• [TASK TO COMPLETE] Continue the review of the 2016 Amplitude reboot from its final sentence onward, maintaining its voice and style.

• [TEXT SHOWN]
━━━━━━━━━━

The Super Smash Bros. Brawl of Music Games
Western attempts at music games that aren’t peripheral based are few and far between, and that’s part of what makes the 2016 reboot of Amplitude so interesting. While mechanically the game feels great and it looks beautiful, a handful of careless mistakes prevent the game from having the replayability you’d expect from a good music game.
The previous Amplitude featured lots of licensed songs across multiple genres, such as pop, rock, hip-hop, jazz, dance, and punk. The new Amplitude does away with licensed songs entirely, choosing to make its 15-song campaign mode a concept album by in-house artists telling the story of bringing back a comatose patient with the power of synesthesia.
If that sounds like the most unoriginal cliché story you could come up with for a music game, you’d be correct! Not only is the story so lame that it might as well not be there, but it feels like they wanted to stick to the idea of being a “concept album” so badly that it sucked most of the musical diversity out of the campaign in order to avoid jarring genre changes and maintain a common sound.
There are other songs available outside of the campaign of course, gated off by the total amount of songs you’ve played. You’ll need to play through the songs available to you about three or four times before you can have everything unlocked. The tracks are all listed in the quick play mode from the moment you first launch the game, but no preview can be heard when hovering over them, so you have no idea if it’s even worth pursuing these tracks. While a handful of tracks do stand out in the end, too much of the game is musically bland, and that’s death for a game revolving entirely around its music.
But even if the music was fantastic, there’s a big issue with how Amplitude saves your scores for the songs you’ve played. Instead of saving an individual score for each difficulty available on a song (Beginner, Intermediate, Advanced, Expert), the score and grade that are saved are global to all difficulties. This also extends to online leaderboards. So what are the repercussions of this?

━━━━━━━━━━

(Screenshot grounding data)

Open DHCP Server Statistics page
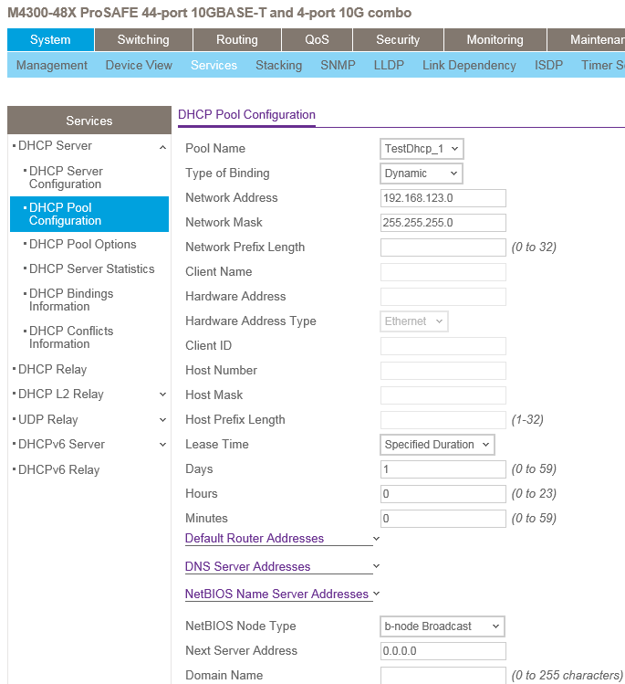The image size is (625, 684). coord(91,269)
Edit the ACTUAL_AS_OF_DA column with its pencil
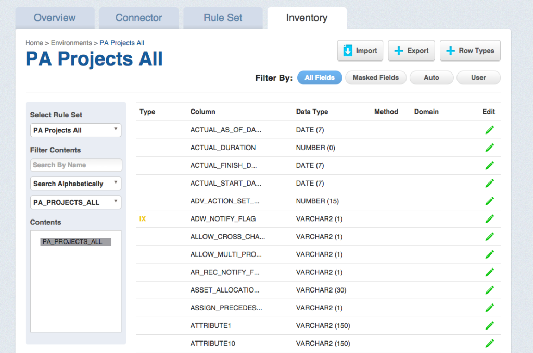 [489, 129]
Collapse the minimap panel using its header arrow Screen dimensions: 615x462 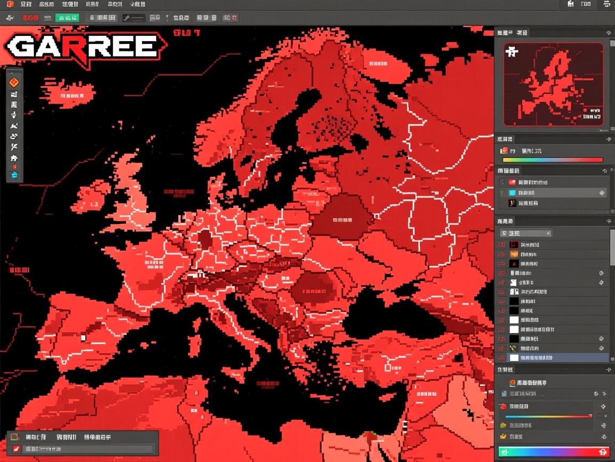pyautogui.click(x=608, y=33)
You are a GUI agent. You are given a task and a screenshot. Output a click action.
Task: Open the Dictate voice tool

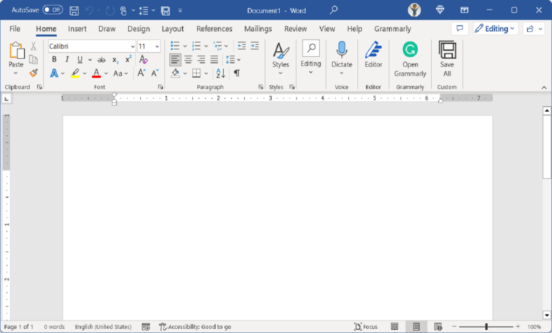(342, 57)
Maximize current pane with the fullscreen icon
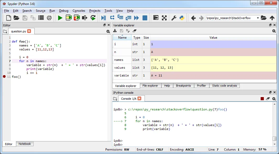Screen dimensions: 279x154 coord(164,18)
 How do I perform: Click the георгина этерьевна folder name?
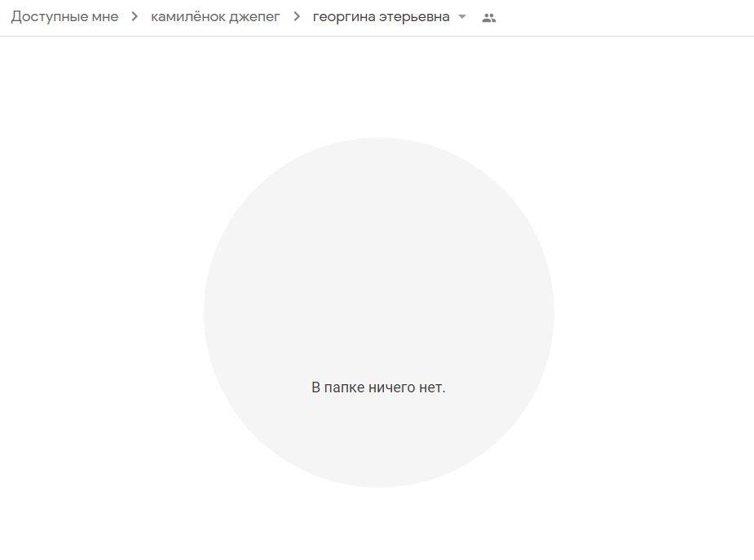(381, 17)
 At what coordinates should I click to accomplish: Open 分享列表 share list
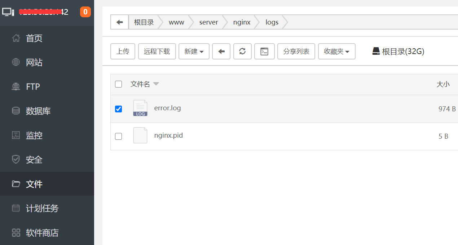pos(296,51)
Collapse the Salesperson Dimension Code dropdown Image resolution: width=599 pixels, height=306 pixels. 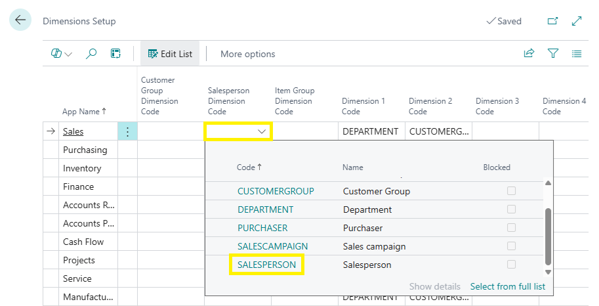262,131
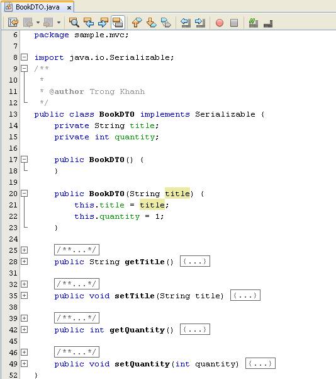Open Forward history dropdown arrow
The height and width of the screenshot is (379, 336).
pos(59,23)
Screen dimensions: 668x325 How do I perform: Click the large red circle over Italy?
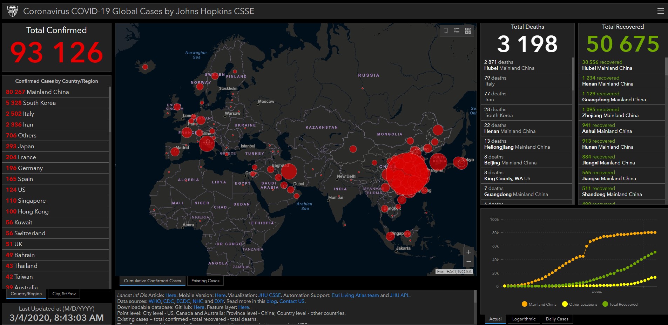[x=207, y=143]
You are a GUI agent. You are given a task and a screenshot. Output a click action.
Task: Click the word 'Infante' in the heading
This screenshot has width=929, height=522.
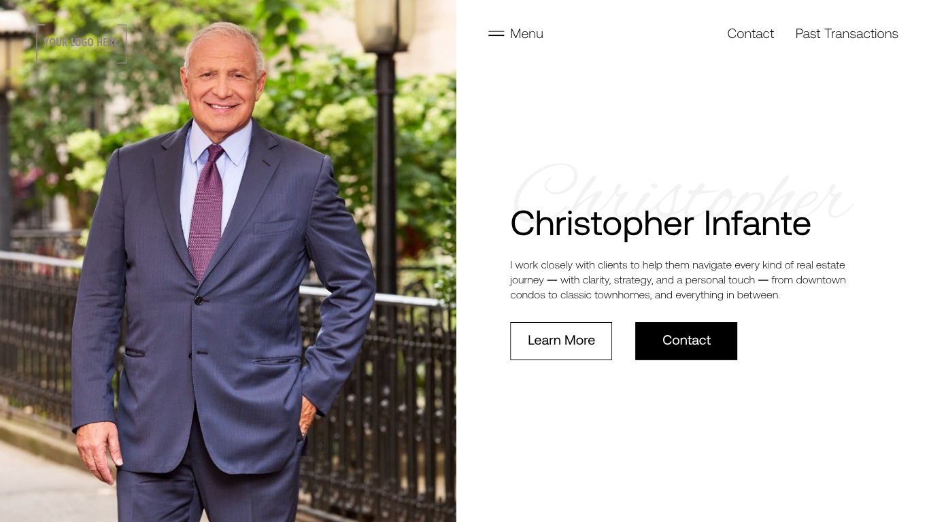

━━━━━━━━━━

• [TASK ANSWER]
You can’t track your progress on a per-difficulty basis. If you have the highest score on Advanced and Expert continues to hand you your ass every time you give it a shot, there’s no way to track if you’ve been improving on the Expert chart until after your score surpasses your Advanced one. Then there’s the grade issue: if you play a song on Beginner first and get the highest grade, then you will permanently have this highest grade listed in the song list even if you get a higher numerical score of a lower grade on a higher difficulty later. If you play the higher difficulty first and then go back to Beginner, your highest grade scores won’t overwrite your mediocre grade unless your Beginner score somehow surpasses your original score. This effectively makes the saved grade completely meaningless as there is no way to tell where it came from. Luckily, the only thing grade is really used for in-game is unlocking bonus tracks in the campaign, and only the grade within that campaign run is considered.
Japanese music games are often incredibly challenging, but the flip side of that is the sense of achievement you feel when you overcome the next big wall in your progression. This year will be my tenth year playing the beatmania IIDX series, and I still have a long way to go before I hit the ceiling of what is possible in that game.
Western music games have almost never aspired to be massive investments of your time. They’ve always put the priority on being an accessible party game first. Amplitude is the Super Smash Bros. Brawl of music games. It seems like it’s actively trying to be what people who take music games (too?) seriously don’t want. You’ll have a fun time running through all the tracks once or twice, and then you’ll put it away and go back to sinking more time into a game that respects the investment you’ve put into it.